Phantom Thread

A voir en DVD!

Depuis «There Will Be Blood» (2008) et l’Oscar décerné à Daniel Day-Lewis, le cinéaste américain Paul Thomas Anderson s’est imposé comme l’un des réalisateurs les plus passionnants du moment. Après la dérive sectaire du formidable «The Master» (2013), consacré au fondateur de l’Eglise de scientologie, et «Inherent Vice» (2015), faux polar hippie adapté du roman de Thomas Pynchon, Anderson atteint de nouveau des sommets avec «Phantom Thread» (littéralement: «le fil fantôme»).

Dans les années cinquante, Reynolds Woodcock (Daniel Day-Lewis), couturier londonien de haut vol, habille stars, nantis et membres de la famille royale. Comme le montre la séquence d’ouverture, qui voit son personnel se mettre au travail selon une chorégraphie dès plus rigoureuses, Woodcock se comporte en véritable dictateur, ne souffre aucun bruit, entièrement voué qu’il est à son art.

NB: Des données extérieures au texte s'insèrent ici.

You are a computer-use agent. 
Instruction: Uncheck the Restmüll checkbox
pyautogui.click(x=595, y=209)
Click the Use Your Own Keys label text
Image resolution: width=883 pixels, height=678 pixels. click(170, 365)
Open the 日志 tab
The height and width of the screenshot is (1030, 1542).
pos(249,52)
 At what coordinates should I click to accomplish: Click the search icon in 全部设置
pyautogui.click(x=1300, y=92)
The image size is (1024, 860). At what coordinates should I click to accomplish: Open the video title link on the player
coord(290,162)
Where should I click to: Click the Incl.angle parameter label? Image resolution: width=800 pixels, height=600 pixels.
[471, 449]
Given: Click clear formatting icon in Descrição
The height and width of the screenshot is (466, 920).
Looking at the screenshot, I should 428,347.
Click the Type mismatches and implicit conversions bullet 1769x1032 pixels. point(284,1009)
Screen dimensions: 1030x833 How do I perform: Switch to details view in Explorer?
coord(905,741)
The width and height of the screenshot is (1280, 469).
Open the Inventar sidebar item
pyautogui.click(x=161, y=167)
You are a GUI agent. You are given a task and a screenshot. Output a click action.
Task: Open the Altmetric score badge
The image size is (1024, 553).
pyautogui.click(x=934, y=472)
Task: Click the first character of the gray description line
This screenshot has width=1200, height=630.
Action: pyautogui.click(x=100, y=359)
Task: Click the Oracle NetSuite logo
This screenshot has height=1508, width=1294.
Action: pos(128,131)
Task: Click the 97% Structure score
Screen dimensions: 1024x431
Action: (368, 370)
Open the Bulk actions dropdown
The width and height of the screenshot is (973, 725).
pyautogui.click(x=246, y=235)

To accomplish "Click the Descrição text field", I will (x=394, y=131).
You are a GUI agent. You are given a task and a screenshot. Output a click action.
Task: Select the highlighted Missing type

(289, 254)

Epaulé par sa sœur Cyril (Lesley Manville), il congédie sa jeune conquête du moment qui prend son petit-déjeuner de manière trop tapageuse.

Parti se ressourcer dans sa maison de campagne, Woodcock séduit aussitôt Alma (Vicky Krieps), une serveuse qui travaille dans un restaurant sur la côte. Il veut en faire sa muse, mais de façon complètement contrôlée, agissant comme un véritable démiurge, ainsi que l’exprime cette scène saisissante où il prend ses mensurations sans aucun état d’âme, comme il le ferait avec n’importe quel modèle.

Installée dans la maison de couture, Alma va se rebiffer. Déjà fascinant, le film prend alors un tour vertigineux. La jeune femme fait tout pour faire lâcher prise l’homme dont elle est éprise, jusqu’à s’improviser empoisonneuse, pour qu’il s’abandonne enfin… A sa manière à nulle autre pareille, le cinéaste relate cette histoire d’amour combien singulière en évitant tout surlignage psychologique.

Alma garde en effet tout son mystère, n’existant que dans l’action. On ne saura rien d’elle, ou si peu, hormis qu’elle est d’origine allemande, voire peut-être juive, à la façon dont elle réagit à l’antisémitisme affiché d’une très riche cliente du grand couturier. Par petites touches, dont la subtilité fait honneur à l’intelligence du spectateur, Anderson réussit l’antithèse parfaite de la comédie romantique, qu’il parsème d’éclats dont la trivialité apparaît comme un vrai symptôme de guérison.